International

Mexico is on course to elect its first woman president

Left: Claudia Sheinbaum, former mayor of Mexico City, at a rally announcing she will be the Morena party's presidential candidate in next year's election, in Mexico City on Wednesday. Right: Former Mexican Sen. Xóchitl Gálvez speaks after registering as a presidential pre-candidate for a broad opposition coalition in Mexico City on July 4.
Left: Claudia Sheinbaum, former mayor of Mexico City, at a rally announcing she will be the Morena party's presidential candidate in next year's election, in Mexico City on Wednesday. Right: Former Mexican Sen. Xóchitl Gálvez speaks after registering as a presidential pre-candidate for a broad opposition coalition in Mexico City on July 4.
Fred Ramos/Bloomberg via Getty Images; Alfredo Estrella/AFP via Getty Images

Mexico's two main political groups have chosen women presidential candidates, setting up an unprecedented election next year.

The main opposition, the Broad Front for Mexico, chose Xóchitl Gálvez, an outspoken senator, to represent their coalition.

And the governing Morena party picked the former mayor of Mexico City, Claudia Sheinbaum, to be its nominee.

That means — barring any upsets by a third-party candidate — Mexico will elect a woman president, shattering the glass ceiling in a notoriously patriarchal country.

Both women are unlikely protagonists in Mexico's presidential race. Sheinbaum, 61, is an environmental engineer who became Mexico City's first Jewish mayor and is a close ally of leftist President Andrés Manuel López Obrador.

Gálvez, 60, is a computer engineer who founded her own tech business. She broke into politics as the head of the National Institute of Indigenous Peoples. She grew up in an impoverished community in the central state of Hidalgo, where she helped her family sell street food.

Her rise in politics has been meteoric and she is good at grabbing headlines. Last year she lumbered onto the floor of Mexico's Senate wearing an inflatable green dinosaur suit, to protest against a ruling party bill.
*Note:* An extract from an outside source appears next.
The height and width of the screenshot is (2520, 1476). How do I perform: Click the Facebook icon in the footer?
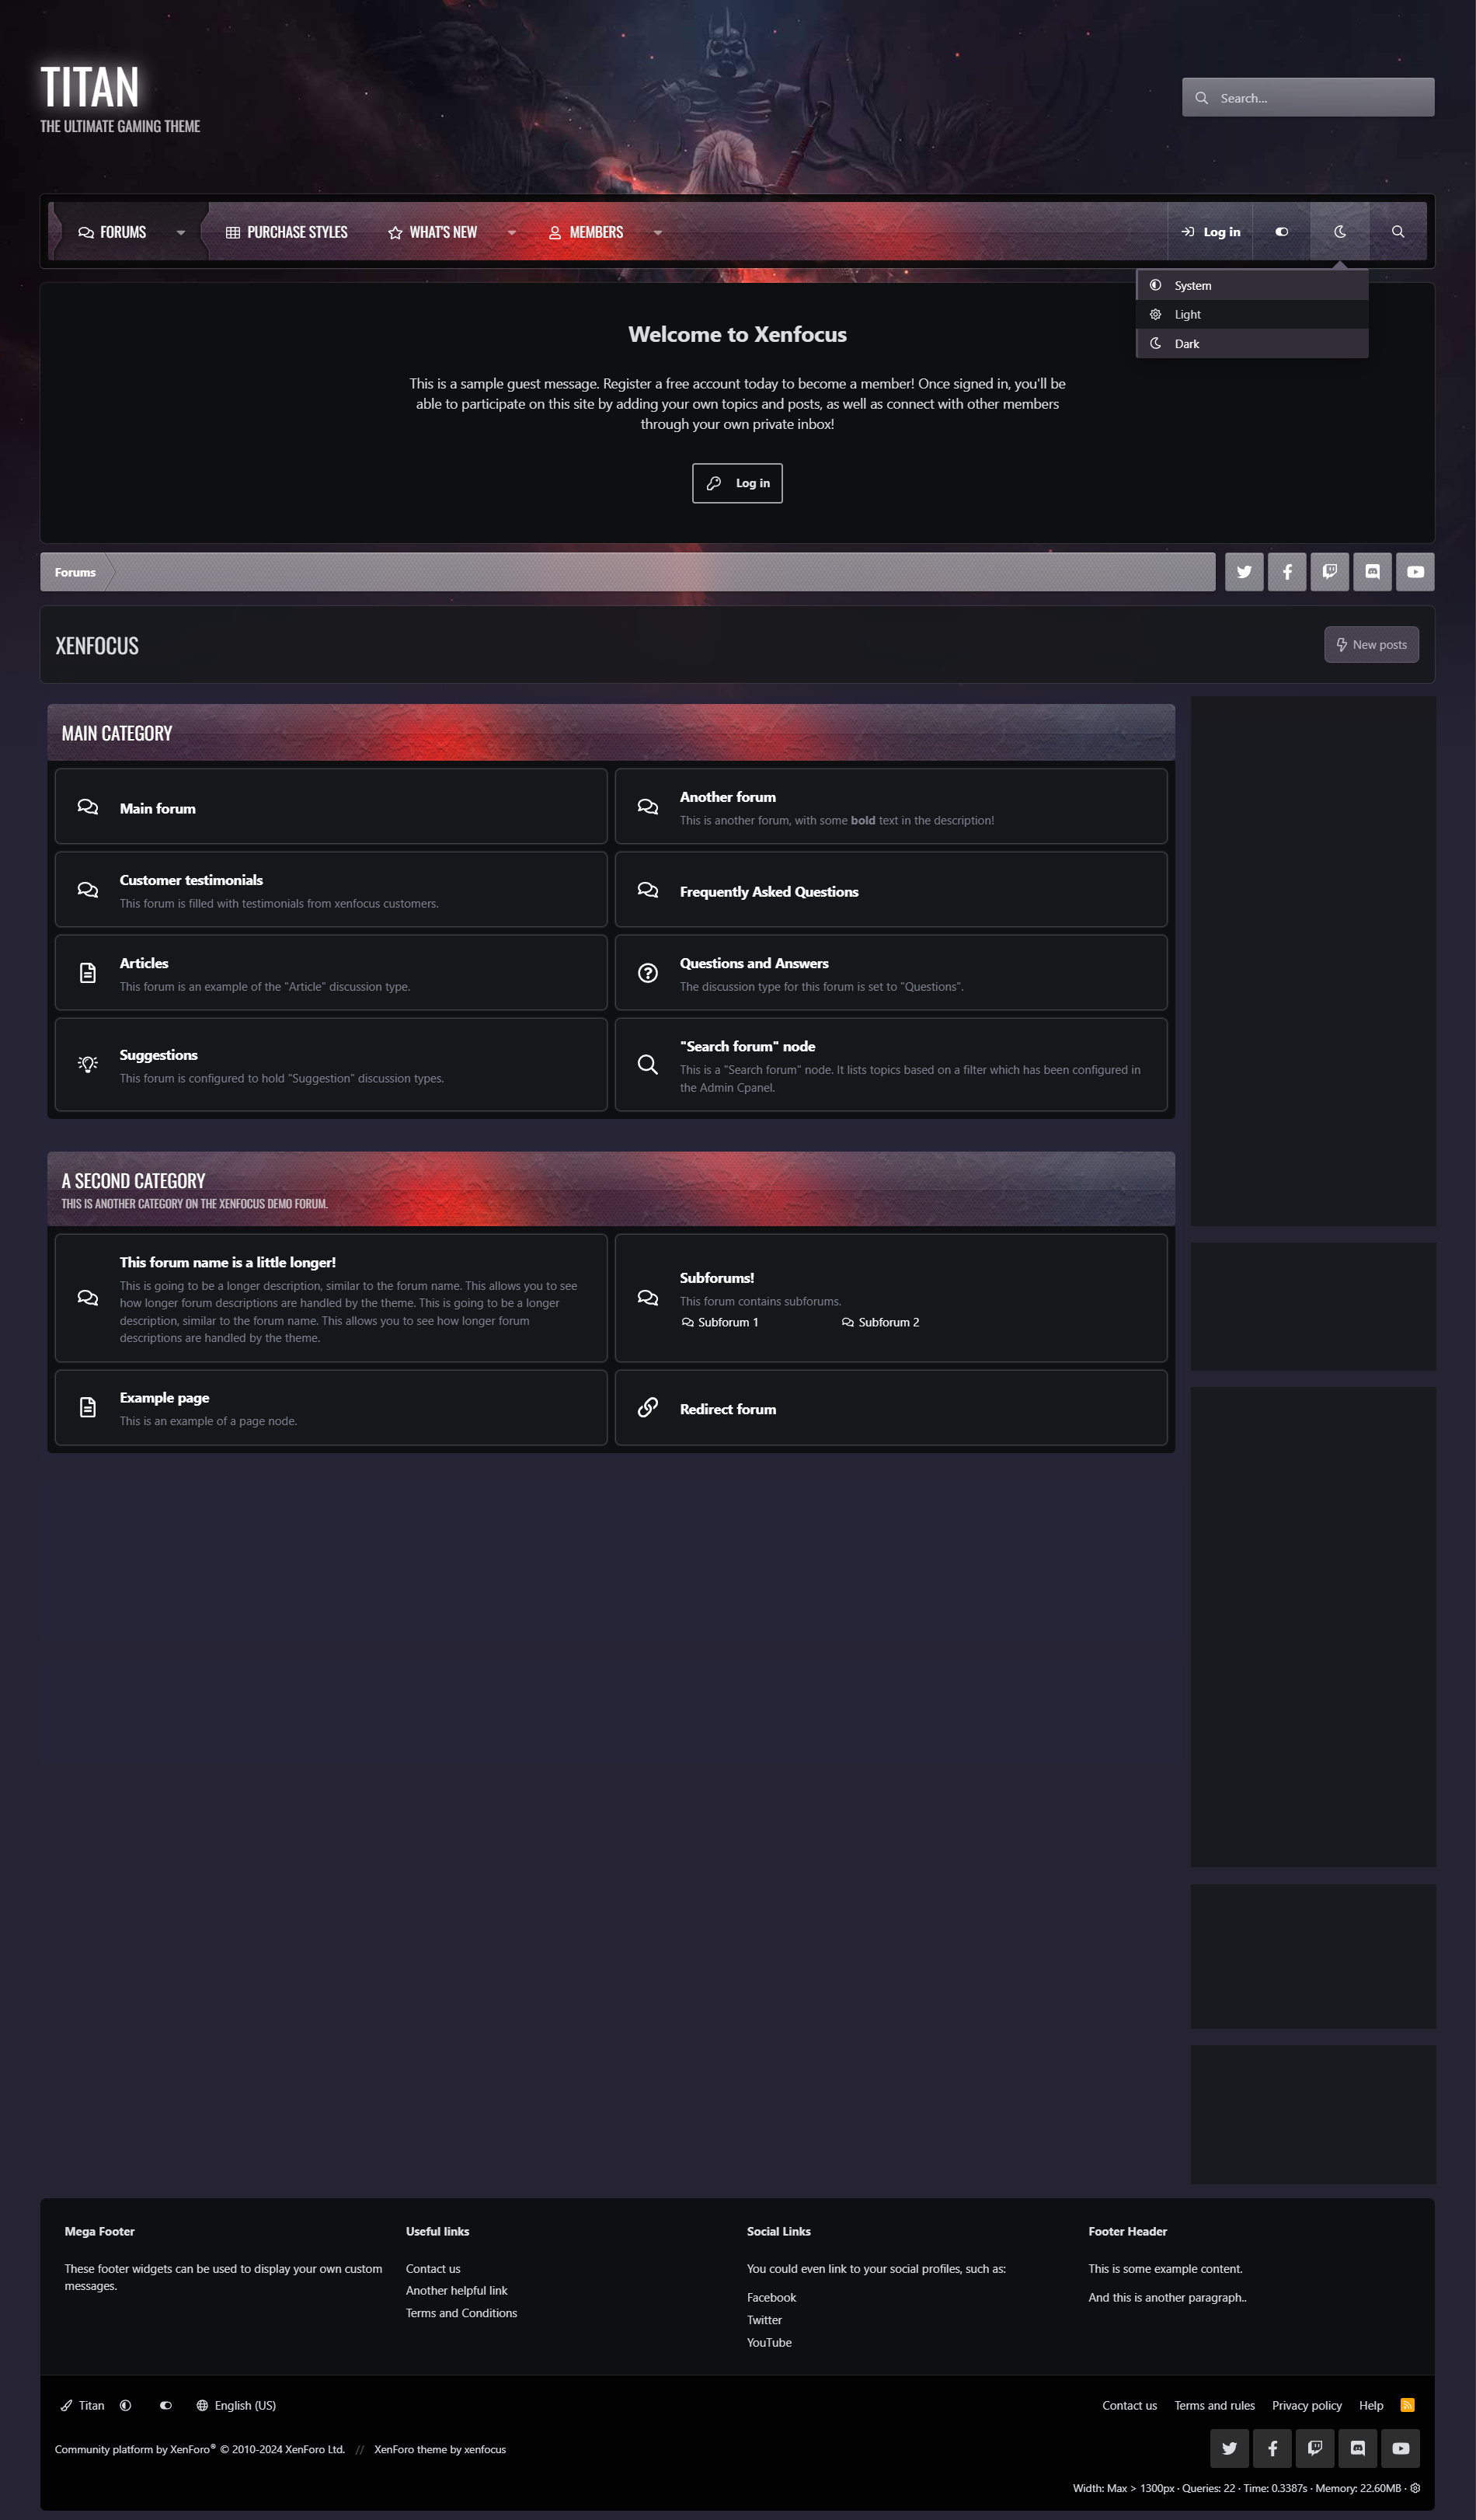click(1272, 2448)
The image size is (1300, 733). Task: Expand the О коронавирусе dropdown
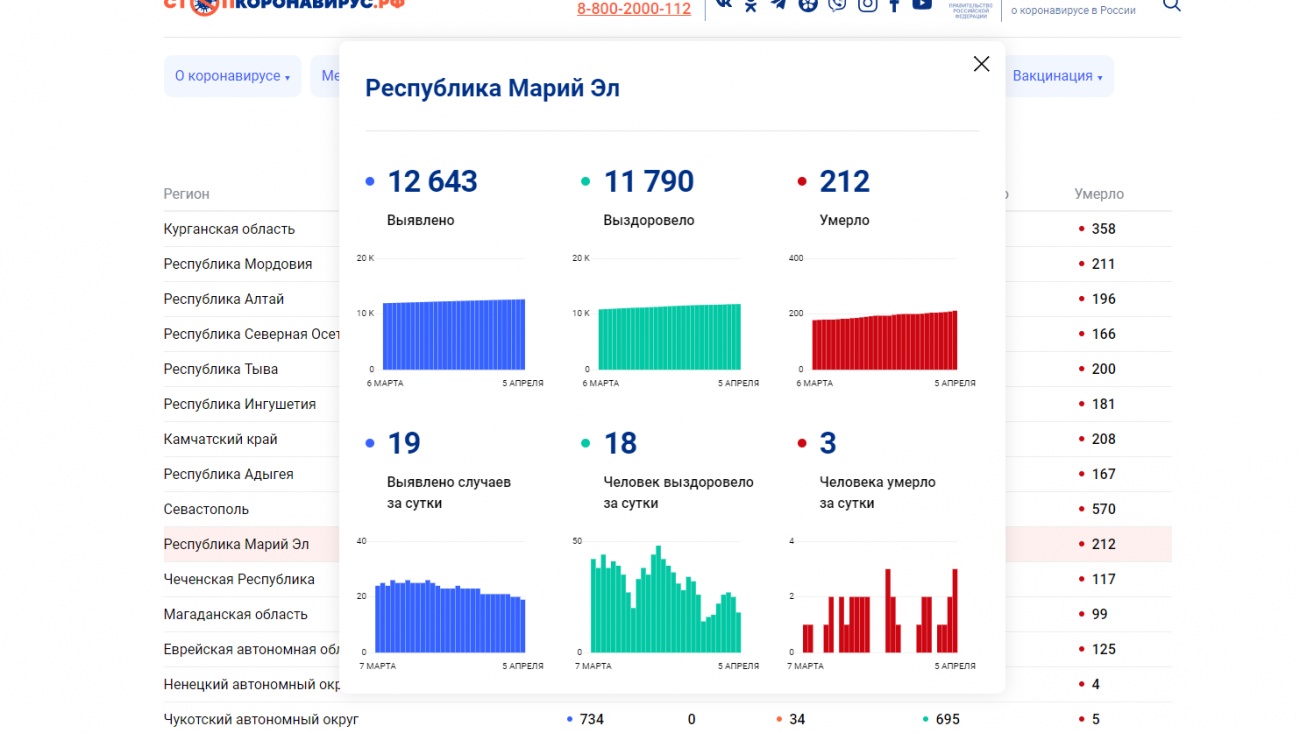click(x=232, y=76)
Women have made huge strides in Mexico's political arena in recent years, in a country where they were not allowed to vote until 1953. They have made up nearly half of the legislature since 2021. And a woman is currently chief justice of the Mexican Supreme Court.

In contrast, the U.S. currently ranks 71 in the world in terms of gender parity in politics. Mexico ranks at number 5.

Polls currently show Sheinbaum leading the race for president, with Mexico's Reforma newspaper showing her with 44% support, and Gálvez with 27%.

The presidential election is scheduled for June next year.